[Brief]:
Copy the records word for word, from the first line through the line containing "pos(273,60)", and stop there.

[Records for processing]:
(begin)

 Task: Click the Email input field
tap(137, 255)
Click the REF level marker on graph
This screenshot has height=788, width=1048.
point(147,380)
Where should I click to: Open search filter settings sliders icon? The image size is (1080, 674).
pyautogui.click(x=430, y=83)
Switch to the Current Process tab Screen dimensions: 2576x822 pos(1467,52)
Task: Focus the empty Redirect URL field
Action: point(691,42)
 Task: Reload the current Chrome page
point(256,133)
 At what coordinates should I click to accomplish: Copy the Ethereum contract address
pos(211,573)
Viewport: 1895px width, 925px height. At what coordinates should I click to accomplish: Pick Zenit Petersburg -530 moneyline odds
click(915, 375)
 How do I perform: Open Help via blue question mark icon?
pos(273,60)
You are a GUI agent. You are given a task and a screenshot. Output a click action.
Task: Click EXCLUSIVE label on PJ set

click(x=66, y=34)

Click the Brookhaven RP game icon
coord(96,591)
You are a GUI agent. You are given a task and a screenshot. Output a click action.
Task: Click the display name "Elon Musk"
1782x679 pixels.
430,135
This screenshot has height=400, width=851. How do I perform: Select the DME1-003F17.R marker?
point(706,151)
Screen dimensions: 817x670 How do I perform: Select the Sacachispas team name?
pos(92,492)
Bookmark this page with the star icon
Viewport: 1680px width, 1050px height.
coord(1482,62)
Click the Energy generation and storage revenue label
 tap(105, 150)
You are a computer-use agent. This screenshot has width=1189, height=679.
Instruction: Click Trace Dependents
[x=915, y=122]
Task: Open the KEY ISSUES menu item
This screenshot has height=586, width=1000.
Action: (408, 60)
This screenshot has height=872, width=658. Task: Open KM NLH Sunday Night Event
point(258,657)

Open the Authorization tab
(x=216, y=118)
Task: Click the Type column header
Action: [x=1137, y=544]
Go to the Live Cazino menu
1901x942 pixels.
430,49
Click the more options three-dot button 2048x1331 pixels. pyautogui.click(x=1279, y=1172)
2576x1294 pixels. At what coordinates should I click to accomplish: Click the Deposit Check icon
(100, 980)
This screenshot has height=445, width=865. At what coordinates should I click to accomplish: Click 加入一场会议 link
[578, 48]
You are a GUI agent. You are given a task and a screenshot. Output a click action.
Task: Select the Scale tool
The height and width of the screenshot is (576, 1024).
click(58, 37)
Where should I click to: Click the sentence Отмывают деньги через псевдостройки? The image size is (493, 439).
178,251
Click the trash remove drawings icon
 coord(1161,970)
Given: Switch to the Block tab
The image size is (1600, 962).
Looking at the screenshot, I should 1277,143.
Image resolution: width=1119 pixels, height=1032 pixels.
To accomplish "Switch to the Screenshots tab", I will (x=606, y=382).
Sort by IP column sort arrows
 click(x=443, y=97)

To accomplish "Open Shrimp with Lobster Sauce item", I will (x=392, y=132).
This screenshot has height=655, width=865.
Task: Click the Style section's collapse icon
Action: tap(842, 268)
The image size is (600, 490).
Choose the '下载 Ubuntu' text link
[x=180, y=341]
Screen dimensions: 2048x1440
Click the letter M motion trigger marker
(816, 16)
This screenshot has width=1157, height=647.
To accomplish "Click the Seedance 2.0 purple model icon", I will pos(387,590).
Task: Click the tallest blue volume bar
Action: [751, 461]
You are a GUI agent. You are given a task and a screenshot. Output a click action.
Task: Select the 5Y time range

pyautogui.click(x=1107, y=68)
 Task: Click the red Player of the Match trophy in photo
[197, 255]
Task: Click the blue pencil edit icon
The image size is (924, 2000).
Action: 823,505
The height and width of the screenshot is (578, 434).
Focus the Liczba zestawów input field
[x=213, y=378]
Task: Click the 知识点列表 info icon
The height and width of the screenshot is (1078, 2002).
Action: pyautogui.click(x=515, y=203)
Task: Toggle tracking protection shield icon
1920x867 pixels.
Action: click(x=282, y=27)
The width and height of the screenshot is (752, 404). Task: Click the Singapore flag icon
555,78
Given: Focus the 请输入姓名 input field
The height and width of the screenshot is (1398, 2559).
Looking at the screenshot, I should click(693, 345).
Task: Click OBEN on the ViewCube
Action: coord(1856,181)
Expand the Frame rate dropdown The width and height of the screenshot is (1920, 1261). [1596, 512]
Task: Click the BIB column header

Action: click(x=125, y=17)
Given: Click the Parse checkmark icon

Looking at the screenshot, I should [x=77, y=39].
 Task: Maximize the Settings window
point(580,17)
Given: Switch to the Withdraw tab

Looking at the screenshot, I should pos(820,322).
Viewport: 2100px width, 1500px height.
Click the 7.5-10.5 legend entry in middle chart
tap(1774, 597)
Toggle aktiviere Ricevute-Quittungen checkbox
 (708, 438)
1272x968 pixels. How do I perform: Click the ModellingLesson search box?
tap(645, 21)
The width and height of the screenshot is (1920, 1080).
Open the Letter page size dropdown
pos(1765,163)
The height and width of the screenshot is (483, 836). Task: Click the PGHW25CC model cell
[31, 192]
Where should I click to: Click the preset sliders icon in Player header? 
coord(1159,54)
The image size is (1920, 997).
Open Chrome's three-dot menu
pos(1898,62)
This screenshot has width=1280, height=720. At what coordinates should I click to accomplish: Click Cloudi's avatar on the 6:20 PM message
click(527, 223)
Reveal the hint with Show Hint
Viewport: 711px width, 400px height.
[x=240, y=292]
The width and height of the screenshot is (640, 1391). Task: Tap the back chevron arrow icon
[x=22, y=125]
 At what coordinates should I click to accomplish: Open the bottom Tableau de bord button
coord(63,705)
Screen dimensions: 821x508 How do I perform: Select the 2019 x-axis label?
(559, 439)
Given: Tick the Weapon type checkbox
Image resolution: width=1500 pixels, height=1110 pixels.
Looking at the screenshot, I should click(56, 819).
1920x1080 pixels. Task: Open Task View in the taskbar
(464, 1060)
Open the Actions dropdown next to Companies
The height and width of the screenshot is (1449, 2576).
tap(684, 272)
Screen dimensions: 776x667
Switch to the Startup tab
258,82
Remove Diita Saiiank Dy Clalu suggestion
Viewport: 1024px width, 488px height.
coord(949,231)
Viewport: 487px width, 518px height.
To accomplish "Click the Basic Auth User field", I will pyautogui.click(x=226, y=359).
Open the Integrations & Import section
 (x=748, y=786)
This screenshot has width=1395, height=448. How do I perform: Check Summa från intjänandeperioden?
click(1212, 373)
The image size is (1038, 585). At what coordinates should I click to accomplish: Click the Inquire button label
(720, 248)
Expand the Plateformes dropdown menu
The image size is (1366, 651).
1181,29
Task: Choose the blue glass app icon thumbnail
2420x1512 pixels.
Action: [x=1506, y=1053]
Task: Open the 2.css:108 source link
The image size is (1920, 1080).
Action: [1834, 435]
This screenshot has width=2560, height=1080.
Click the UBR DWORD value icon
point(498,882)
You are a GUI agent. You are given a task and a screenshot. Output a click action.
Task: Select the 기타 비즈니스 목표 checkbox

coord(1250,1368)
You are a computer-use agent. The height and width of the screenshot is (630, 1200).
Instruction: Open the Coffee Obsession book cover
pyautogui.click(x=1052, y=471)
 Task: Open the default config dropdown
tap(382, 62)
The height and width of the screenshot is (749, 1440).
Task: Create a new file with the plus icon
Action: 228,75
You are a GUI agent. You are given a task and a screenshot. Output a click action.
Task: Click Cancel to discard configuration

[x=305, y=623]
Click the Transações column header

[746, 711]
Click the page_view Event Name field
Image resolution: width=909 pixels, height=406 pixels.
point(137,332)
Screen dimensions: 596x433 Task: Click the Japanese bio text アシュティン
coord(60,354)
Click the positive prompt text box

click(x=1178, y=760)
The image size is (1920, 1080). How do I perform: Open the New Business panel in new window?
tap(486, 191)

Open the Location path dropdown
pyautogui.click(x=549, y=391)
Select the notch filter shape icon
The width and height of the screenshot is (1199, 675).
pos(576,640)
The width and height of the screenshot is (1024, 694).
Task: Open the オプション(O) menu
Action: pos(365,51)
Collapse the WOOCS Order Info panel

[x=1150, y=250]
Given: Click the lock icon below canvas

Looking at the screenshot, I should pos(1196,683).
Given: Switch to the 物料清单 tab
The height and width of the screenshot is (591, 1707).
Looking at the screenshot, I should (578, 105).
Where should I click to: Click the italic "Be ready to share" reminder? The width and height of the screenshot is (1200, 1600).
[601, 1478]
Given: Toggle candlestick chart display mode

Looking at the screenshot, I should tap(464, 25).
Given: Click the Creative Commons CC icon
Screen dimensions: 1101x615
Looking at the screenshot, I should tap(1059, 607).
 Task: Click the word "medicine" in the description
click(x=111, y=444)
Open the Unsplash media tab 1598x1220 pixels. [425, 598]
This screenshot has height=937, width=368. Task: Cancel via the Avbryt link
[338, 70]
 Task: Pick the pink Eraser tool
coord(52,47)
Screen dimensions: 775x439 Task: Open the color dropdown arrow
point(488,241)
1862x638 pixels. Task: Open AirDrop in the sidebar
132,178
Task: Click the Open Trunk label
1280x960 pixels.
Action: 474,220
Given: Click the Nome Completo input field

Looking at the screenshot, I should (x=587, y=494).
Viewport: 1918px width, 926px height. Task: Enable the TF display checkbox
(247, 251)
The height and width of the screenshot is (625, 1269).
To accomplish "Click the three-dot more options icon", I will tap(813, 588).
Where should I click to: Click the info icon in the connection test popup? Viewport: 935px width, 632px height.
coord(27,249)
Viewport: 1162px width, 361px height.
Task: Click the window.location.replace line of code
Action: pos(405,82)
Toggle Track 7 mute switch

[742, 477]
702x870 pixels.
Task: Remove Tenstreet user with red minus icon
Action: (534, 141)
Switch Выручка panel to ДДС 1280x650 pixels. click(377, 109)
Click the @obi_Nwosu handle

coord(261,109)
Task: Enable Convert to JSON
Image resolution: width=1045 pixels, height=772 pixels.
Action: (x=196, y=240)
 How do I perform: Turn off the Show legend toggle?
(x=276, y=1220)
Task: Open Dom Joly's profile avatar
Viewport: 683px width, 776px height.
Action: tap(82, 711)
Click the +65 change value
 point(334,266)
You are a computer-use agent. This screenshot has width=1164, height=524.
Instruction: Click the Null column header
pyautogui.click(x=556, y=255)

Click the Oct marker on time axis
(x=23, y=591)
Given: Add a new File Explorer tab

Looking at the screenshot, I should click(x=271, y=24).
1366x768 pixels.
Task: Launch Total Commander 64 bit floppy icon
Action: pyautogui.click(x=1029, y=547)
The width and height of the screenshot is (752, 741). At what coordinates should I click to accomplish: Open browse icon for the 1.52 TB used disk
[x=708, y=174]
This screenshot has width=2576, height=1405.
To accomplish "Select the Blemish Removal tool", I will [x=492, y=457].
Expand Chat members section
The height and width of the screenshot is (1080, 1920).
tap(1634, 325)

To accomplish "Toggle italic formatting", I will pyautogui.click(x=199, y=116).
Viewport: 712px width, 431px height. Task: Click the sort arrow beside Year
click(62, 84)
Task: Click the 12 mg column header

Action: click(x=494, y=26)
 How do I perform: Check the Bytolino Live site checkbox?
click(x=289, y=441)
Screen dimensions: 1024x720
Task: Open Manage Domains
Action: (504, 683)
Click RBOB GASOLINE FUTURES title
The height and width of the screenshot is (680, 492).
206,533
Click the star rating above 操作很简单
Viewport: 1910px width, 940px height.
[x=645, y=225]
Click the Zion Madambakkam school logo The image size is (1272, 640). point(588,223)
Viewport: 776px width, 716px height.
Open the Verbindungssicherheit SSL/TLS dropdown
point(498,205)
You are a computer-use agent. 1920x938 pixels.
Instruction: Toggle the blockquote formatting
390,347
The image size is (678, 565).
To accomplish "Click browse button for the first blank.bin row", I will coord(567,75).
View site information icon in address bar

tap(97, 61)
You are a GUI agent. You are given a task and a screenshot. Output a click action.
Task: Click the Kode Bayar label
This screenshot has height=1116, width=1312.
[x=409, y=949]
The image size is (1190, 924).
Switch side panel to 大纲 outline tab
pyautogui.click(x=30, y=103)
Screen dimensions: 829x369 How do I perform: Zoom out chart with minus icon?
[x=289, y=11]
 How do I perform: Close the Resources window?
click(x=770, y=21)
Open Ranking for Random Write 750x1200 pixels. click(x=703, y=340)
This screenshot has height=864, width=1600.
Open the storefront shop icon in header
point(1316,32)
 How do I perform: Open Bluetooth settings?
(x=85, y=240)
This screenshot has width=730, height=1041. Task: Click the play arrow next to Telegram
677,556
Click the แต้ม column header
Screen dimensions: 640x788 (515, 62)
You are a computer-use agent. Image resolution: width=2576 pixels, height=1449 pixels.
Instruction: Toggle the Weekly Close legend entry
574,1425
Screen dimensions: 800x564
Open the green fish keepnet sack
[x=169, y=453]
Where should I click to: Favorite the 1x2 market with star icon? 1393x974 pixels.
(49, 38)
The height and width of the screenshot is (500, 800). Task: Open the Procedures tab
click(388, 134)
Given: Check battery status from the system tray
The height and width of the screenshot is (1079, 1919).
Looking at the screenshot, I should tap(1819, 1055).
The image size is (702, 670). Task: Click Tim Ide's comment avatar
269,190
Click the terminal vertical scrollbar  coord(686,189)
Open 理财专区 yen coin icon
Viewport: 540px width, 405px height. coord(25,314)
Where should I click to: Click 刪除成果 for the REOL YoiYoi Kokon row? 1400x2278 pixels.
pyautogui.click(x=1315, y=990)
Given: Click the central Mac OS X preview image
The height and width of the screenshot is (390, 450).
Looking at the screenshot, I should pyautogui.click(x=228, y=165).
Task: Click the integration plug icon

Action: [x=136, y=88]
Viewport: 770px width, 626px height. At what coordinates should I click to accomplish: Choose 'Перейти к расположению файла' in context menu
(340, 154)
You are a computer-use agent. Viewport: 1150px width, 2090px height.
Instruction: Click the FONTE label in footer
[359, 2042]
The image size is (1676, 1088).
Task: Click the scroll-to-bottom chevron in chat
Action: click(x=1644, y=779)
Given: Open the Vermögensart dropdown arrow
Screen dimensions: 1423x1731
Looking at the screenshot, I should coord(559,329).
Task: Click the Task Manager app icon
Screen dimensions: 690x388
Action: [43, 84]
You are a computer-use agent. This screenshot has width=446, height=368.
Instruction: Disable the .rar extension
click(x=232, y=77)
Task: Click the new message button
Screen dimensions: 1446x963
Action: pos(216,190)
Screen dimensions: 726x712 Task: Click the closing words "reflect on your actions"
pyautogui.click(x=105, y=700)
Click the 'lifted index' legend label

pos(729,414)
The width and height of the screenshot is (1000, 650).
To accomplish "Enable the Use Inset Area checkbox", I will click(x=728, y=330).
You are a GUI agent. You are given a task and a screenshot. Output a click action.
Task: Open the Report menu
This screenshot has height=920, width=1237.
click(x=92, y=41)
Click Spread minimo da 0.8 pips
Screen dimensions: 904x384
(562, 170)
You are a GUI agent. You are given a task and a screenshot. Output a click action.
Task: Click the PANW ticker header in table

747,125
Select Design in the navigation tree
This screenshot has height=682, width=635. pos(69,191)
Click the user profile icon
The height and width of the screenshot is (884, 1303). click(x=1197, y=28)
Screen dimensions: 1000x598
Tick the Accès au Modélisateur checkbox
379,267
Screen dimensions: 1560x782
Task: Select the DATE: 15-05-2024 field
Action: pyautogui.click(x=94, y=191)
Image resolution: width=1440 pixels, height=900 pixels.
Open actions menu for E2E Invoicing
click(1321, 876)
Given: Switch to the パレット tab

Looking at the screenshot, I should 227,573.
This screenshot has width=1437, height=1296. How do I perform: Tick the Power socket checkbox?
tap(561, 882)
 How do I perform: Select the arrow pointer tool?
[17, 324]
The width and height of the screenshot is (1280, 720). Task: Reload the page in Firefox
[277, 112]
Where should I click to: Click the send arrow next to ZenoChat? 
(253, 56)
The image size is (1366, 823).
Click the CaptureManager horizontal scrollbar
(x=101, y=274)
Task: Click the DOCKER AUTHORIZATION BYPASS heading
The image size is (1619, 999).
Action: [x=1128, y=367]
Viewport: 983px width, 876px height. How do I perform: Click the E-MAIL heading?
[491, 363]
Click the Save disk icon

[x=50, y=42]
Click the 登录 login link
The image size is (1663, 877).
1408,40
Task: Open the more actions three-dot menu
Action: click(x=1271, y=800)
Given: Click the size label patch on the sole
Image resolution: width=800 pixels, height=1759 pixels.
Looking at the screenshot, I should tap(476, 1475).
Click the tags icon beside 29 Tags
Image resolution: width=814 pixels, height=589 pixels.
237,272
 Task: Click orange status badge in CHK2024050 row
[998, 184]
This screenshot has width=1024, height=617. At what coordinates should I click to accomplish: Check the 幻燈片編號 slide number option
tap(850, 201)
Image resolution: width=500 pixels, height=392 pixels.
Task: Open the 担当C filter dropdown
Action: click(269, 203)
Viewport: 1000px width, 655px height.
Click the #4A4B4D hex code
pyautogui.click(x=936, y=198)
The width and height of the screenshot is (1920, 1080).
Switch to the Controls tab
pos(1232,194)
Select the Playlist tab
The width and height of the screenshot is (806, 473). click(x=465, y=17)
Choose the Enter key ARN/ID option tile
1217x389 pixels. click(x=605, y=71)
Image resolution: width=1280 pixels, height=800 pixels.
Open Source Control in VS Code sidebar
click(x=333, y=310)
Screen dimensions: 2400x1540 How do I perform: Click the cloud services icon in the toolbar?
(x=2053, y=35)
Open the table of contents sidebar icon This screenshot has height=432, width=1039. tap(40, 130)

(end)

[Solution to this problem]:
 Task: Click the Email input field
tap(137, 255)
Click the REF level marker on graph
This screenshot has height=788, width=1048.
point(147,380)
Where should I click to: Open search filter settings sliders icon? The image size is (1080, 674).
pyautogui.click(x=430, y=83)
Switch to the Current Process tab Screen dimensions: 2576x822 pos(1467,52)
Task: Focus the empty Redirect URL field
Action: point(691,42)
 Task: Reload the current Chrome page
point(256,133)
 At what coordinates should I click to accomplish: Copy the Ethereum contract address
pos(211,573)
Viewport: 1895px width, 925px height. At what coordinates should I click to accomplish: Pick Zenit Petersburg -530 moneyline odds
click(915, 375)
 How do I perform: Open Help via blue question mark icon?
pos(273,60)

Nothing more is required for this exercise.